*** Text block

7 Best Performing Arts in Las Vegas, Nevada

Lost Spirits Distillery

West Side Fodor's choice

Defying easy categorization, this hybrid attraction is at once familiar and wholly original. The immersive theater concept combines tasting rooms, a speakeasy environment, and an up-close view of the type of acrobatics and burlesque popularized by Absinthe. While it is a working rum distillery (short tours can be part of the experience), it's also a fanciful environment, not to mention a ticketed show—or rather, a series of small ones.

A basic package lets you sample as many as four high-octane rums as you wander through the maze of an elegantly surreal warehouse decorated to the last inch with ornate, turn-of-the-20th-century trappings. The corridors lead to a circular main stage and three smaller performance areas. The venue suggests you just "get lost" and divvy up your two hours as you seem fit, watching a few burlesque numbers, magic shows, cabaret singers, dancers, and acrobats swirling off the ground on straps or hoops. Tasting stations let you use a punch card to sample the rum straight-up—no ice, but bottled water is offered in generous stacks. You can also buy bottled cocktails. (Sorry wine and beer buffs, there’s no conventional bar or bartenders.) Add-on tickets might include a 1920s “seance” layered on a spooky magic/mentalism show, while “20,000 Leagues Under the Sea” is a 16-course tasting menu in a sit-down room themed after the titular novel.

******
*** Information

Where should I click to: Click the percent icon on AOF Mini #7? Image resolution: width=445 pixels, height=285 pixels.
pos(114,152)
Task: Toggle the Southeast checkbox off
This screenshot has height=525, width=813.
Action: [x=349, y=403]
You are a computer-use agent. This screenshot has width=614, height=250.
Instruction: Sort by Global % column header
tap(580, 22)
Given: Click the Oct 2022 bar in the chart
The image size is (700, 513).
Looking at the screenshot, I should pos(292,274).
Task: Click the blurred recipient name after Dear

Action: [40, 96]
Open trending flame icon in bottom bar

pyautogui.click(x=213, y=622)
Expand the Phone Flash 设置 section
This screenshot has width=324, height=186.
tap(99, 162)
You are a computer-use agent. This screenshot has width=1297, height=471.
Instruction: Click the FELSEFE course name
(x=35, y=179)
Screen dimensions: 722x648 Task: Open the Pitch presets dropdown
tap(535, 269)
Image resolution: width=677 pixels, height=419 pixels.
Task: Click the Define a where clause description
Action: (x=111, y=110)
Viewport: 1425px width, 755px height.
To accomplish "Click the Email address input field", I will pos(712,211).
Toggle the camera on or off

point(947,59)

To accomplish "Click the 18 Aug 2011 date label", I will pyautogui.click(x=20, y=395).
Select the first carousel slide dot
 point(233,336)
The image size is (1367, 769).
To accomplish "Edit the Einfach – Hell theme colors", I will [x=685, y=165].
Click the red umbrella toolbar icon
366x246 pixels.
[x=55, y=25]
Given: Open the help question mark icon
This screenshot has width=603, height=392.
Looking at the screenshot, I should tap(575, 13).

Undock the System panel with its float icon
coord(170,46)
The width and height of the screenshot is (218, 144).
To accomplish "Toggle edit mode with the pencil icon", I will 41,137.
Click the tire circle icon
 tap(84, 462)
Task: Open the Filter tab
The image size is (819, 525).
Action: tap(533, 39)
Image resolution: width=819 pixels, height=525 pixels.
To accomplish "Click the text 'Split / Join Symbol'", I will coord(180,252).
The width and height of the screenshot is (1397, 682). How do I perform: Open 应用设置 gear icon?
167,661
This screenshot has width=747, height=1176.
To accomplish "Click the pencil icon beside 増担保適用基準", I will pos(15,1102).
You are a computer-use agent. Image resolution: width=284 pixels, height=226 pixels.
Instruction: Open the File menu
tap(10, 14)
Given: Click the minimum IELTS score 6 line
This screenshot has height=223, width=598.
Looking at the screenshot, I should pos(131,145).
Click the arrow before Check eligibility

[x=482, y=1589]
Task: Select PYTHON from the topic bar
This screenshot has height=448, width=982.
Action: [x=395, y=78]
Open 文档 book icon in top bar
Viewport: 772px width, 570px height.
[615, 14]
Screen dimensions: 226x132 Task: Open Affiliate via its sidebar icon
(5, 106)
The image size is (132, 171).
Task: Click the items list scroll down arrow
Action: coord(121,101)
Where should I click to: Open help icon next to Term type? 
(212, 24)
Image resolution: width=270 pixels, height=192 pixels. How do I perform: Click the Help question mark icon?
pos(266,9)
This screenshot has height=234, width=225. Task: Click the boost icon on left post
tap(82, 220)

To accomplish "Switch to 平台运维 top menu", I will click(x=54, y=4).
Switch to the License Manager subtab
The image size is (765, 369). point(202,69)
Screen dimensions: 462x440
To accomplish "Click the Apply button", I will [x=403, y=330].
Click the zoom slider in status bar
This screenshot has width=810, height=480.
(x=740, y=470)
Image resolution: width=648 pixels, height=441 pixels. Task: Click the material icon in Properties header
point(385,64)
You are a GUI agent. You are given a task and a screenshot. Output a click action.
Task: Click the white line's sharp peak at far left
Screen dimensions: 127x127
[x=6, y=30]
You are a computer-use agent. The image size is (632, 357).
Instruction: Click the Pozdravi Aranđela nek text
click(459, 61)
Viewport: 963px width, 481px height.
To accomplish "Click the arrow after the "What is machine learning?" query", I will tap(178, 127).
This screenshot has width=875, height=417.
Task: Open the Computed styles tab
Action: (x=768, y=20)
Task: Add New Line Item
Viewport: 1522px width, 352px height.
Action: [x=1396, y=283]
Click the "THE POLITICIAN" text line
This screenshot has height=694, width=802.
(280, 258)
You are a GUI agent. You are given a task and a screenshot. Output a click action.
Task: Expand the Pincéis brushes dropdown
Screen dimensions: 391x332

******

◆ Description of the task ◆
Answer these questions about the Lost Spirits Distillery text, numbering each answer to match:
1. How many rums can you sample with a basic package?
2. Where do the corridors lead?
3. What is "20,000 Leagues Under the Sea"?

◆ Your response ◆
1. As many as four.
2. To a circular main stage and three smaller performance areas.
3. A 16-course tasting menu in a sit-down room themed after the novel of that name.